Bianca dropped the hair from between her nose and upper lip when Remy paused. Guilty, she put the vape pen to her teeth.
"It's like somebody got to all of them," Remy finished. "But with what?"
"I'd be pretty scared if the police came after me." It seemed to be dawning on her that this might be a possibility. Remy gave a twitch of lip that wasn't quite a smile.
"Yeah," he said. "Me too." Bianca heard the dark hint. She lifted an eyebrow. But Remy didn't offer to explain. "Is there any chance Will knew about the affair?" he said instead.
"I mean," Bianca snorted, "they weren't exactly in love. But who knows, maybe he did kill Terry. Sometimes men kill over women. Mostly it's pride, though." Her attenton started to drift, and she started to swivel away. But then a thought occurred, and she swiveled back: "You know they were gonna push Will out of the company? Once they were married and Terry was CEO? Helen thought so, anyway. She couldn't wait to get away from him."
Remy scribbled. "She told you this?"
A shrug. "You could read between the lines."
"Did she say anything specific?"
"I pieced it all together when I saw her after Terry died. He was the 'second chance guy' she kept talking about. Then stopped talking about. Right about the same time."

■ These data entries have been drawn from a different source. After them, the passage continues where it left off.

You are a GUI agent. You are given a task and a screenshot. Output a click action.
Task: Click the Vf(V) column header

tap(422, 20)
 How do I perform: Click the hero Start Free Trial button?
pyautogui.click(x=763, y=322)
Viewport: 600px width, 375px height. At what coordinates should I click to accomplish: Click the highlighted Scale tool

Remy leaned back. Turned in profile, thinking. The lit side of his face visible in the glass.
"It all came apart after that." Bianca stared into the darkness, perhaps seeing flashes of memory there. She twirled the vape in her fingers. "She came in for Terry's funeral, and she was a different person. Her aura had wilted. Her hair was limp and dead. I couldn't do anything with it."
Bianca paused, and her eyes wandered the dark. Remy waited. The tape recorder spun.
"It was like all the life went out of her then. She didn't come in nearly as much. When she did, I didn't recognize her. She didn't lose a ton of weight, not at first, but you could see it in her face. She was losing her life energy. Growing old in front of you." Bianca shuddered. A terrible fate. "She was like a woman in a movie," she concluded. "The kind you watch when you need to cry."
"You sound like a writer yourself."
"Ugh, no. If I spent that much time by myself, I'd be weird and insane."
Remy left frustrated.
"Sorry I couldn't help more," she said as they stood outside together. She locked up with tinkling keys. The sound of traffic on the Santa Monica Freeway could be heard down the block. They moved to the edge of the curb, in the pool of light beneath a streetlamp, preparing to part ways.
"It was a stretch anyway. Can I walk you to your car?"
She held up her keychain. A pepper spray canister dangled. "Armed and dangerous." She smiled easily, now that it was over. But she'd carry a darkness home with her, that would last well into the night.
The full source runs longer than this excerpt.